Differential scanning calorimetry (DSC) is used to study thermal transitions in solution, including protein folding, DNA/RNA melting and lipid transitions. The instrument measures the small differences in power input to a sample cell versus a reference cell to maintain the same rate of temperature change during heating or cooling scans. Folding and unfolding transitions in the sample cell release or absorb heat creating a temperature difference between the two cells. The maximum point of a transition gives the melting temperature (Tm). The DSC can scan from 10-130°C with cell pressurisation preventing samples from boiling.
Heat capacities can also be determined with careful preparation and analysis of buffer blanks. Multiple transitions can be deconvoluted from the results by data analysis using the Origin software.
DSC can also be used in "isothermal mode" to monitor heat changes associated with slow processes such as fibril formation or virus assembly.
DSC can be used to analyse protein stability and compare stabilities of wild-type and mutant proteins. It can also be used to analyse nucleic acid folding and unfolding.
DSC corroborates results from unfolding studies using UV hyperchromicity, fluorescence spectroscopy or CD spectroscopy, each of which is sensitive to related, but different, structural properties of a molecule.

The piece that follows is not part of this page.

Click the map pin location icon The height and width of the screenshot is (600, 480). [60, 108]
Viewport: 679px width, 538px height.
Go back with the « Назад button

DSC requires 2ml per sample to make it easier to flush bubbles from the cell during sample loading, but you get back most of this volume. A concentration of 1mg/ml is a good starting concentration but lower protein concentrations may give useful data. The reference buffer should be matched with the sample, e.g. by dialysis. Degassing samples and buffer reduces problems with bubbles developing during sample heating.